The group spoke to a largely female audience in Panel Room A about what it currently means to be a female content creator online. The panel consisted of Cherry Wallis, Theadora Lee, Dodie Clark, Laci Green, Lucy Moon, Jana Damanhouri, and was chaired by Lex Croucher.
The panel opened with a discussion about issues that women on YouTube face that their male counterparts don’t. This included assumptions that they were beauty vloggers, the amount of negative comments on their size and weight, and the pressure they have on camera to look their best.
Theadora provided a positive note about the potential women online have to help others. “I think it is a privilege to step into the role of a mentor for these young women,” she said.
Giving advice on how to deal with hate comments, Cherry, who was also on the Dealing With Trolls panel earlier in the weekend, brought up the YouTube Black List facility, which automatically hides comments which contain buzzwords you have asked not to see.
Laci discuseed the concept of feminism on YouTube, and how each person has or hasn’t addressed the issue in their videos, adding that the more people talk about it, the less of a taboo subject the concept becomes. “Feminism used to be a trigger word but it is becoming less so over time,” she said. “It was way more hostile than it is now.”
Dodie admitted that she wants to learn more about feminism, and that she doesn’t feel she can currently talk about it in her content because of her lack of knowledge.
When discussing the pressure they feel to be a good influence on their audience, the panel commented that if they were to swear, they would get penalised for not acting appropriately for their audience, yet men don’t have this problem.
“I actually avoid swearing on my channel now, because being a YouTuber, whether being male or female, you have a responsibility with your audience,” said Cherry. “I think being a good role model to them, you have that responsibility, and I feel that is really important.”
The group also talked about how being female on YouTube affects the kind of sponsorship deals they are offered, and what companies expect should they accept them. Jana described current improvements around feminist concepts being used in advertisements but also explained that it is a win/lose situation when they are using them to promote products that don’t necessarily support women’s values, and when it commercialises a liberation issue.

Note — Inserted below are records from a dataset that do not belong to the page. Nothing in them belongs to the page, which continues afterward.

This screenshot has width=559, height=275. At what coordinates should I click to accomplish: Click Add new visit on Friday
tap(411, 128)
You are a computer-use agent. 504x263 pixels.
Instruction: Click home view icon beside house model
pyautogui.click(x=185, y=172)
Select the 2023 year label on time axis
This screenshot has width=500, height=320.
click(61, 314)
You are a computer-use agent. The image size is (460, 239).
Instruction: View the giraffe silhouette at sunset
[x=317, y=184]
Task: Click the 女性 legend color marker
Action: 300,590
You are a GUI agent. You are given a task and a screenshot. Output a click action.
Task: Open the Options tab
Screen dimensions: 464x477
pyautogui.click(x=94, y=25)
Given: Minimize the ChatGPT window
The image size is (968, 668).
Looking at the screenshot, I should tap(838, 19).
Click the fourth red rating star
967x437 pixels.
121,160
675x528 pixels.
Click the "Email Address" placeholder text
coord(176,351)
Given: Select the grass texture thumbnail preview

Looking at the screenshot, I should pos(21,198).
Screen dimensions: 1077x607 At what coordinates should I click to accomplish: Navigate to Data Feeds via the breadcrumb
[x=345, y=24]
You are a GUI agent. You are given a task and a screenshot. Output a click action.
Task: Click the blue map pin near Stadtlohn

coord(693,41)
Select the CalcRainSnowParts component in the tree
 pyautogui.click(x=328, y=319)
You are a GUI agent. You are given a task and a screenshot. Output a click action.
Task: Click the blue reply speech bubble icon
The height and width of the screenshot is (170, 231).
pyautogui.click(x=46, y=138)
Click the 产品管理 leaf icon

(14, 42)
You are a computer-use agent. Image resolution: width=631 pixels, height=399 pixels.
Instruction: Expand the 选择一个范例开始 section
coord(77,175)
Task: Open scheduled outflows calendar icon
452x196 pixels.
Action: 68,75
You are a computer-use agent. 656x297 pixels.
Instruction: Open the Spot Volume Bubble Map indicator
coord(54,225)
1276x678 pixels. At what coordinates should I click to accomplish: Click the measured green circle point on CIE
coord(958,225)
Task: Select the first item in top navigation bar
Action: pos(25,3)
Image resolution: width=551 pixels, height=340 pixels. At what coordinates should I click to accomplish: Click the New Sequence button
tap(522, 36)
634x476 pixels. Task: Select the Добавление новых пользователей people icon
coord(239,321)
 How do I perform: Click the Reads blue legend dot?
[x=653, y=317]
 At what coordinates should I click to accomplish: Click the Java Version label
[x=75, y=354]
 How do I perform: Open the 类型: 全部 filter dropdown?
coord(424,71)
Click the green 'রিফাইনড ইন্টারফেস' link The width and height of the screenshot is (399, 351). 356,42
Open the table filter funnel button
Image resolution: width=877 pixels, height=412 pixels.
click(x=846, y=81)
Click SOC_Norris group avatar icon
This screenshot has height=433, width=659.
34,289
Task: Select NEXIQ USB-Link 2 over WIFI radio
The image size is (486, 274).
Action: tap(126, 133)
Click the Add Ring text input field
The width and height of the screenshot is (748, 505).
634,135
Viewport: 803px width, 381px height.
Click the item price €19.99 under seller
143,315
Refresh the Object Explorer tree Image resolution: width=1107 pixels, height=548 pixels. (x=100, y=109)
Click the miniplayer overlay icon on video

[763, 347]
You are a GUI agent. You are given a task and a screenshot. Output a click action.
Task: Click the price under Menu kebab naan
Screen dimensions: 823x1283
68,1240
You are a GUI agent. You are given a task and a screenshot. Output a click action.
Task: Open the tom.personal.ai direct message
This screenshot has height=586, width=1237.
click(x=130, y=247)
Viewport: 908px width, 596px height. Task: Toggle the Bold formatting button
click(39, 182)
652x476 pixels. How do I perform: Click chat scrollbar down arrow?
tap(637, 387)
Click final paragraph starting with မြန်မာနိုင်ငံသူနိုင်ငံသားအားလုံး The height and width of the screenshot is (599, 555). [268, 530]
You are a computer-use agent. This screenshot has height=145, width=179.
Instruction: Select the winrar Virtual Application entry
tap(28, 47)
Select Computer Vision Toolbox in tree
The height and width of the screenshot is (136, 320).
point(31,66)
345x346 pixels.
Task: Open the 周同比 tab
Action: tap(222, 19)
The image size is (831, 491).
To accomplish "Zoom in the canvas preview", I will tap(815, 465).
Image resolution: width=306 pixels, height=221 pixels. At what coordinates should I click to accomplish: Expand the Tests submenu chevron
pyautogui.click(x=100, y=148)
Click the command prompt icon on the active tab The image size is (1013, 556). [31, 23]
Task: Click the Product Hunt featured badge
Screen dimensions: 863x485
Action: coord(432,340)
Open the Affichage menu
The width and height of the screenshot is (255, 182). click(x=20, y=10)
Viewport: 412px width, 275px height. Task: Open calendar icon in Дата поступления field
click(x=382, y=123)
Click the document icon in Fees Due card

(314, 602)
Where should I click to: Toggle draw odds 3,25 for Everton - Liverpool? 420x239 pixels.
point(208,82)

“There’s a conflict there when it is brands like razors, because they are saying ‘Be the best person you can be… as long as you shave’,” jested Lex. “But I do like that they’re getting the message out there as well”.
Speaking to potential new YouTubers, Cherry said that they shouldn’t be pressured into making certain content that they don’t want to do, with Jana adding that they should make content they want to see.
Lucy added that you shouldn’t be afraid to change your opinion over time. “Don’t feel that just because you have put it online, it’s set in stone,” she said.